◆ Text under study ◆
· · ·

The Conception of the Theotokos is a source of another divergence in theology between  Orthodoxy and Catholicism.  We, Orthodox, do not believe in the “Immaculate Conception of the Virgin Mary.”  We must be very careful here! We (Orthodox) DO believe that Our Lord Jesus Christ was Immaculately Conceived.  Christ being Fully God and Full Man was born without sin. God can not have sin. But this was not the case for his mother, the Theotokos.  The Orthodox Church teaches that Mary was born with sin,  just as all of humanity. Furthermore, the Church believes that Mary lived a life of purity and she found favour with God because of her righteousness.  She was cleansed of her sin by the Spirit of God at the Annunciation, so that she could carry  the Christ Child within her body.

Turning to the Roman Catholic understanding, it started to divert from the Orthodox very early. The Western Church began to develop the teaching of the Immaculate Conception of the Virgin.  Their teaching states that God, fore-knowing, that Mary would bear the Christ; provided that she was born without sin.  This teaching was a pious belief until 1854, when Pope Pius lX declared the teaching – dogma of the Catholic Church.  This decree was then ratified by Vatican I in 1870. So we can see this is a relatively new doctrine.  This is a rather simplistic explanation. There are other deeper theological implications, but nonetheless, the Immaculate Conception of the Virgin Mary is a major area of theological disagreement between the two Churches.

· · ·

◆ Material provided ◆

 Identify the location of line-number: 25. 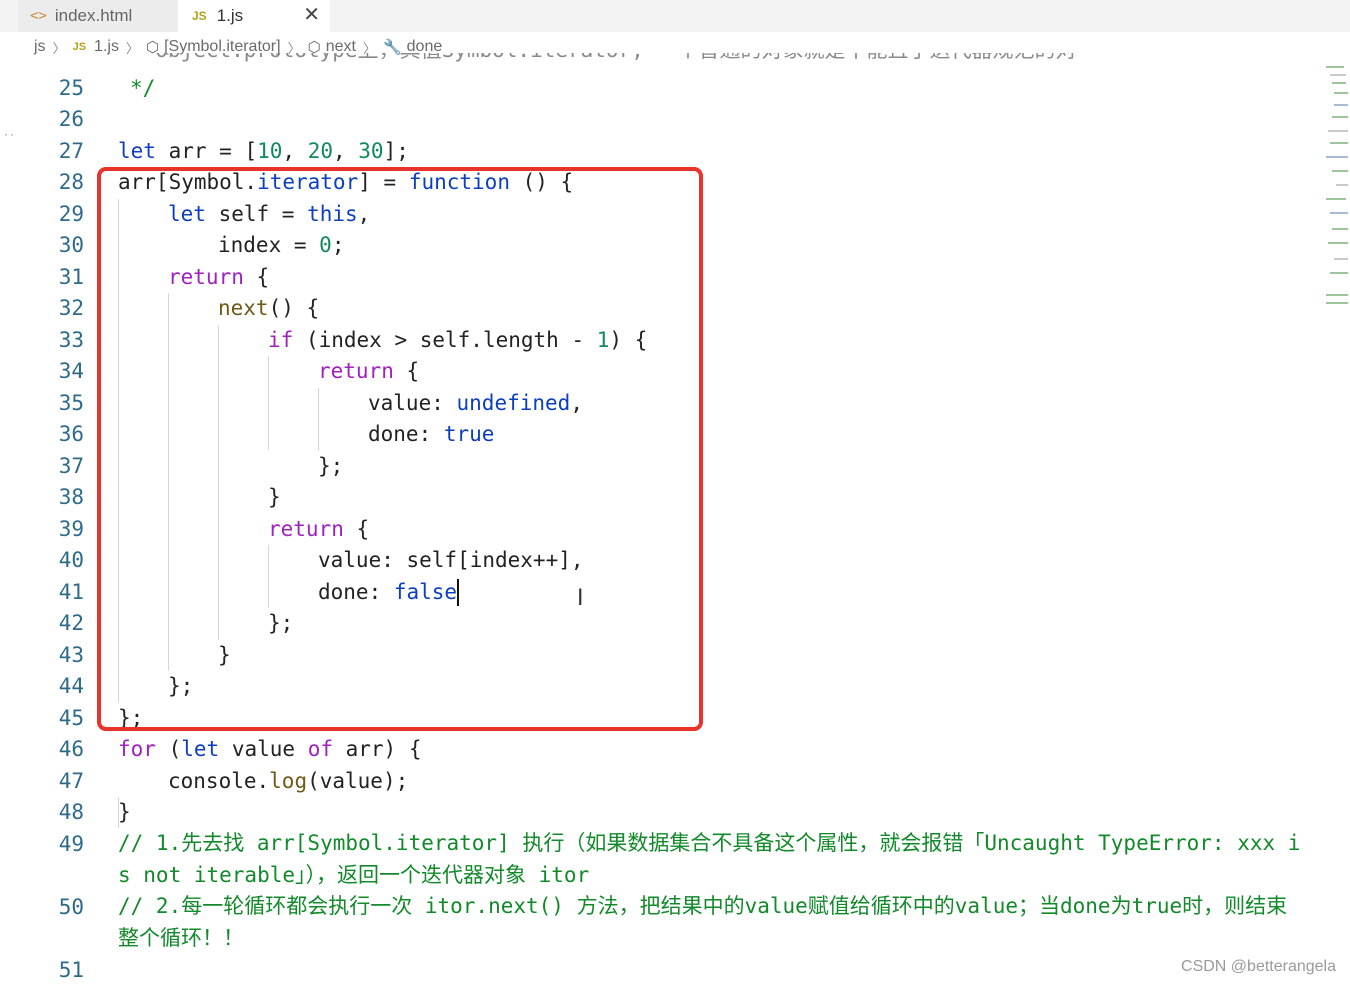
(71, 88).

· · ·

◆ Work order ◆
Could you reproduce the full passage on the Conception of the Theotokos word for word?

◆ Finished task ◆
The Conception of the Theotokos is a source of another divergence in theology between  Orthodoxy and Catholicism.  We, Orthodox, do not believe in the “Immaculate Conception of the Virgin Mary.”  We must be very careful here! We (Orthodox) DO believe that Our Lord Jesus Christ was Immaculately Conceived.  Christ being Fully God and Full Man was born without sin. God can not have sin. But this was not the case for his mother, the Theotokos.  The Orthodox Church teaches that Mary was born with sin,  just as all of humanity. Furthermore, the Church believes that Mary lived a life of purity and she found favour with God because of her righteousness.  She was cleansed of her sin by the Spirit of God at the Annunciation, so that she could carry  the Christ Child within her body.

Turning to the Roman Catholic understanding, it started to divert from the Orthodox very early. The Western Church began to develop the teaching of the Immaculate Conception of the Virgin.  Their teaching states that God, fore-knowing, that Mary would bear the Christ; provided that she was born without sin.  This teaching was a pious belief until 1854, when Pope Pius lX declared the teaching – dogma of the Catholic Church.  This decree was then ratified by Vatican I in 1870. So we can see this is a relatively new doctrine.  This is a rather simplistic explanation. There are other deeper theological implications, but nonetheless, the Immaculate Conception of the Virgin Mary is a major area of theological disagreement between the two Churches.